SCROLL TO CONTINUE WITH CONTENT
"Kami merancang festival ini sebagai proses alih wahana dari teks lontar menjadi pertunjukan, karya sastra modern, bahkan film. Jadi kami tidak sekadar mengarsipkan masa lalu, tapi menghidupkannya dalam bentuk yang relevan dan bisa diterima generasi hari ini," tambahnya.
Hadirkan Tokoh Sastra Dunia
SLF 2025 menghadirkan lebih dari 60 program yang mencakup workshop prasi (melukis pada lontar), penulisan kreatif, diskusi panel, peluncuran buku, pertunjukan teater, pameran seni rupa, pemutaran film pendek, dan kolaborasi lintas komunitas.
Festival ini juga menghadirkan ratusan penampil dan pembicara dari berbagai latar belakang. "Kami mengundang penulis dari seluruh Indonesia, penulis, akademisi dari Kawasan Asia Pasifik, dan beberapa dari benua Eropa," jelas Sonia.
Nama-nama besar yang akan tampil antara lain:
- Ratih Kumala, penulis Gadis Kretek
- Dee Lestari, penulis Aroma Karsa dan Supernova
- Henry Manampiring, penulis Filosofi Teras
- Oka Rusmini, penyair dan novelis asal Bali
- Andre Syahreza, penulis muda isu lingkungan
- Esha Tegar Putra, penulis prosa pendek sosial
- Putu Fajar Arcana, penulis, sutradara, dan perupa
- Dari mancanegara, hadir pula:
- Sanne Breimer (Belanda), jurnalis budaya
- Inderjeet Mani (India), peneliti AI dan narasi budaya
- Sudeep Sen (India), penyair pemenang The Wise Owl Literary Award 2025
- Lucy Marinelli (Italia-Australia), penyair dan penggerak komunitas
SLF tak hanya menjadi ajang perayaan, tapi juga dokumentasi. "Kami bukan hanya ingin membuat peristiwa festival yang sekadar ada. Tapi ini menjadi proses dokumentasi, pemaknaan ulang, dan penciptaan gagasan baru.
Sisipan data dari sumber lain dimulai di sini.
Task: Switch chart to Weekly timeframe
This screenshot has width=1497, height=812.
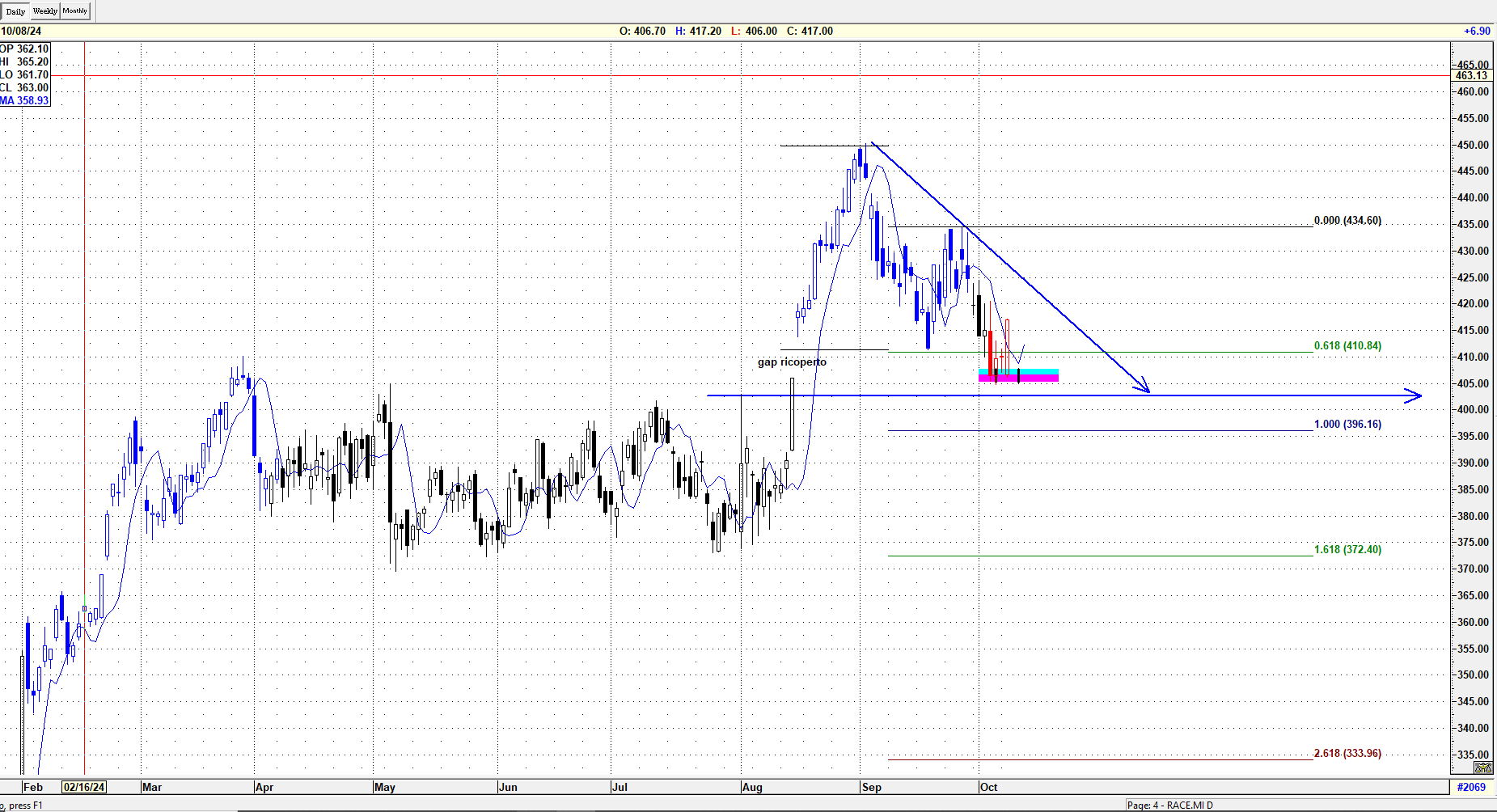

Karena itu, banyak program kami yang juga bersifat riset dan interpretasi," ujar Sonia.
Ia menyebut, SLF juga menjadi bentuk perlawanan terhadap pelupaan, sentralisasi pengetahuan, dan komersialisasi budaya. "Generasi muda harus tahu bahwa lontar bukan sekadar warisan, tapi cermin. Dan lewat cermin itu, kita bisa mengetahui tentang diri sendiri hari ini," tambah pendiri SLF yang juga penyair, Made Adnyana Ole.
SLF 2025 turut didukung oleh Direktorat Jenderal Pengembangan, Pemanfaatan, dan Pembinaan Kebudayaan, Kementerian Kebudayaan RI. Sastra kini menjadi salah satu fokus kementerian mulai 2025.
Gedong Kirtya, lokasi festival, merupakan simbol intelektualisme Bali Utara sejak zaman kolonial. Ribuan manuskrip lontar disimpan di sana, mencakup ilmu pengobatan, hukum adat, etika, hingga seni rias.
Tahun ini, Gedong Kirtya tak lagi sekadar museum pasif. Ruang-ruangnya akan dihidupkan lewat diskusi, pertunjukan, dan pameran seni. Festival ini mengusung semangat untuk menyambung ingatan masa lalu ke masa depan.
"SLF tidak mengklaim semua harus ikut. Hanya mereka yang sadar, peduli, dan mampu menyambung ingatan, yang benar-benar bisa hadir. Tapi bagi yang ingin membaca, menulis, berdiskusi, merenung, dan bergerak, SLF 2025 adalah panggung yang ideal," pungkas penyelenggara.